Selama musim lalu ia memenangkan 1,1 duel udara per laga dari 14 pertandingan awal dan 18 kali sebagai pengganti. Rataan itu sama dengan Quagliarella yang bermain 35 kali sejak awal dan dua kali menjadi pengganti. Kendati berbadan tinggi, ia memiliki gerakan yang cepat dan kemampuan menggiring bola yang baik. Pemain berusia 21 tahun itu melakukan 0,9 dribel sukses perlaga. Rataan itu membuatnya sebagai pemain ketujuh Sampdoria dengan rataan dribel terbaik selama musim lalu.
Akselerasinya dan aksi individunya memang menjadi kelebihan tersendiri bagi Schick. Meski begitu, postur dan gaya bermainnya mengingatkan banyak ora pada Zlatan Ibrahimovic sewaktu muda. Hanya saja ia kerap menunjukkan gerakan-gerakan mengejutkan, seperti saat ia melakukan gerakan Dennis Bergkamp yang melegenda pada musim lalu.
https://twitter.com/PronosoftSite/status/857221039662804995
Lalu bagaimana dengan sayap Roma yang biasa dilakoni Diego Perotti atau Gregoire Defrel? Perotti sendiri bisa menjadi penyerang lubang pada formasi 4-3-1-2 dengan ditopang tiga gelandangnya, yaitu Daniele De Rossi, Kevin Strootman dan Radja Nainggolan. Atau bahkan Perotti bisa berotasi dengan Nainggolan sebagai penyerang lubang sesekali waktu sehingga Lorenzo Pellegrini bisa mendapatkan menit bermain di tengah.

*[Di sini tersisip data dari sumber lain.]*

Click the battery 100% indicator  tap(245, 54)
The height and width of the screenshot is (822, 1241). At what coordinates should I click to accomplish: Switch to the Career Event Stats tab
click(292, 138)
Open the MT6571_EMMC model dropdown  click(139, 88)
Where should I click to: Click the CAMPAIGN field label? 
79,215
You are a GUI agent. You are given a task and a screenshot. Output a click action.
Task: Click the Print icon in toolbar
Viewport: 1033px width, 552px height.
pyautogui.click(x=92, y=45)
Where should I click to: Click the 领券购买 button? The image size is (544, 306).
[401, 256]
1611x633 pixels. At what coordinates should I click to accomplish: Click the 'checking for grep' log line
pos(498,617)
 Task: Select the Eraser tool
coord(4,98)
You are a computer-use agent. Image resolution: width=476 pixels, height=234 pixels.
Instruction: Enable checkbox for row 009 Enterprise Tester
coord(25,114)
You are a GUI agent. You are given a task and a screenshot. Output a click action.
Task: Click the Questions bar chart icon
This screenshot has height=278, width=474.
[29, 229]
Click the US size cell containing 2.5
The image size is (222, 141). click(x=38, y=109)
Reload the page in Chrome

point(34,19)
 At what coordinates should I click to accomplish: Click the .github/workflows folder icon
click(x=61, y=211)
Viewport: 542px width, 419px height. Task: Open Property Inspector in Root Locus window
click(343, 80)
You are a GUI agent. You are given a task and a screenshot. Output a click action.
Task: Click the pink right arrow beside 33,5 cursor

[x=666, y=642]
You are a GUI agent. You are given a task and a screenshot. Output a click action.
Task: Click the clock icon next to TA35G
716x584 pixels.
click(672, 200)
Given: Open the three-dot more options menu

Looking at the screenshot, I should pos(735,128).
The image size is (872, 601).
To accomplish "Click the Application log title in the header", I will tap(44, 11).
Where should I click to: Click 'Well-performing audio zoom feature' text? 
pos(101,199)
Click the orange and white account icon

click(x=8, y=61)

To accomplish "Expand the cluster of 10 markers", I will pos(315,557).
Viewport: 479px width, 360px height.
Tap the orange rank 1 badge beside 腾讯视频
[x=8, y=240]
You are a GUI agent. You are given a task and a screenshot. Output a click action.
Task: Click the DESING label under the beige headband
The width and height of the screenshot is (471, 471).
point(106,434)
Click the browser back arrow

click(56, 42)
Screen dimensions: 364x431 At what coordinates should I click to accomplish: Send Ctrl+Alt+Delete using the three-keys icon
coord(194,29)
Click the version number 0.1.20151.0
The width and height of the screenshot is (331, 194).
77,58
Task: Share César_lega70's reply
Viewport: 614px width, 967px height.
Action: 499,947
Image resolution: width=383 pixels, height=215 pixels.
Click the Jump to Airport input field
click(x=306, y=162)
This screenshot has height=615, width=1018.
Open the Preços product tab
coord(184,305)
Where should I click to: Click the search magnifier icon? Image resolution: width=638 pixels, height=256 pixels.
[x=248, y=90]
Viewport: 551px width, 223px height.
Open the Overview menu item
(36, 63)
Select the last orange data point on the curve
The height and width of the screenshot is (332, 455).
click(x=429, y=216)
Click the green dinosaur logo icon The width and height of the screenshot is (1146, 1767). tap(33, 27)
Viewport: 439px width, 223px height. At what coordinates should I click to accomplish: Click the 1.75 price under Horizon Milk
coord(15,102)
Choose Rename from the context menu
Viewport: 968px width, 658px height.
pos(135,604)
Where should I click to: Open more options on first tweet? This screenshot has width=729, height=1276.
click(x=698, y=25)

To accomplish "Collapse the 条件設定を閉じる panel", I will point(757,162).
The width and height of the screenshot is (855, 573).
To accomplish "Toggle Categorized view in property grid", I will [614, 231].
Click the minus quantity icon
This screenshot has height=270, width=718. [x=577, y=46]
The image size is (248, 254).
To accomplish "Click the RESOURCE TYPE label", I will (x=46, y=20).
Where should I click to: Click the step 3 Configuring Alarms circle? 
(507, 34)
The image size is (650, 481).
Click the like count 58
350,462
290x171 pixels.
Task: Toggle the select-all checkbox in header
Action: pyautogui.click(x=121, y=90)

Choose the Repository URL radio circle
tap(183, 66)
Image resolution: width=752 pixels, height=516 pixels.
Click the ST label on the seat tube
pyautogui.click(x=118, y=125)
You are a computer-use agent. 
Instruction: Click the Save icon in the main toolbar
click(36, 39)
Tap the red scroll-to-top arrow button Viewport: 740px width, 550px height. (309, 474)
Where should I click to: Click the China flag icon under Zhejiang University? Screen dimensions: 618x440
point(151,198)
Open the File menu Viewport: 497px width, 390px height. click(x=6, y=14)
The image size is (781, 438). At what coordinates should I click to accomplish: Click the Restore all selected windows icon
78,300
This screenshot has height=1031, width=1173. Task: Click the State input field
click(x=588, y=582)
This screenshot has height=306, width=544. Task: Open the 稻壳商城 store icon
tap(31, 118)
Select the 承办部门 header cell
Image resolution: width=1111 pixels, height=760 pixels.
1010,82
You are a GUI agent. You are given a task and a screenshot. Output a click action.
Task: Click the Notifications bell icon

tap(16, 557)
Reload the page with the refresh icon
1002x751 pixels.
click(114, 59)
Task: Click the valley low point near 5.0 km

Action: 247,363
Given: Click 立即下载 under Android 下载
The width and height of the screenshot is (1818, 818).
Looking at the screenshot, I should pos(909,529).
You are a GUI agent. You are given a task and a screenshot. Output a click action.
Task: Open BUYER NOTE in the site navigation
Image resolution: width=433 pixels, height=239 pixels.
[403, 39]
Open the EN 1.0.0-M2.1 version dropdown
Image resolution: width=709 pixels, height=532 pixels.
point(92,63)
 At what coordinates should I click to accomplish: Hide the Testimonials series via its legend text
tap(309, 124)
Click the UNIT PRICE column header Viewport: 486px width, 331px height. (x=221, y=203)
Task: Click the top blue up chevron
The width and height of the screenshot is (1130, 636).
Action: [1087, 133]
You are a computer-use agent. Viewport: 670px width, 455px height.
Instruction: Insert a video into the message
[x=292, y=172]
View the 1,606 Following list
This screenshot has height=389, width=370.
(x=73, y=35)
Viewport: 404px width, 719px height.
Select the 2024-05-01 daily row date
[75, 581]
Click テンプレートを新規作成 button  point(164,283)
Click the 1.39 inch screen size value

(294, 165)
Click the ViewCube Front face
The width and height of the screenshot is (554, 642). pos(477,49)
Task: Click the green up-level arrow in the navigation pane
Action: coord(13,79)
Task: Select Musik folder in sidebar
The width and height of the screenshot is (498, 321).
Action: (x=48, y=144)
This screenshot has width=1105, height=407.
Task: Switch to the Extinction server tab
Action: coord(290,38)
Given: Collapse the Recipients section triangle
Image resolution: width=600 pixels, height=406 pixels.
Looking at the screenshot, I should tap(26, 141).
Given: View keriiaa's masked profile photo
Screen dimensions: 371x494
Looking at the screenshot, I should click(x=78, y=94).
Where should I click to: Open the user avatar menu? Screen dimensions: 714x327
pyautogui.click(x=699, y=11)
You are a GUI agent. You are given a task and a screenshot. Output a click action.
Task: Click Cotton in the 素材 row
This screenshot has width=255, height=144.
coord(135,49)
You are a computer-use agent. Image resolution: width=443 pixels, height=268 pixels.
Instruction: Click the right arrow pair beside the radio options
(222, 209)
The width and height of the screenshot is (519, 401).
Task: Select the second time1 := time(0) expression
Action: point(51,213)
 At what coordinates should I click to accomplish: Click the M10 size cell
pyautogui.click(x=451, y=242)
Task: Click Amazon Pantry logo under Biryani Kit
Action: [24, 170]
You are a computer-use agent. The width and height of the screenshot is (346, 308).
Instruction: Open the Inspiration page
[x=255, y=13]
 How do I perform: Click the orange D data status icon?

Namun pilihan itu bisa mengorbankan Defrel yang belum maksimal dalam dua pertandingan terakhir bersama Roma. Ia sendiri belum menyumbangkan gol dan asis pada seluruh penampilannya itu. Bahkan ia yang diturunkan menjadi pemain sayap kanan Roma belum pernah melepaskan umpan silang. Tendangan mengarah ke gawangnya pun cuma 1 kali di setiap pertandingannya. Di sisi lain, Defrel bisa dijadikan opsi rotasi Schick sebagai penyerang kedua di lini depan Roma.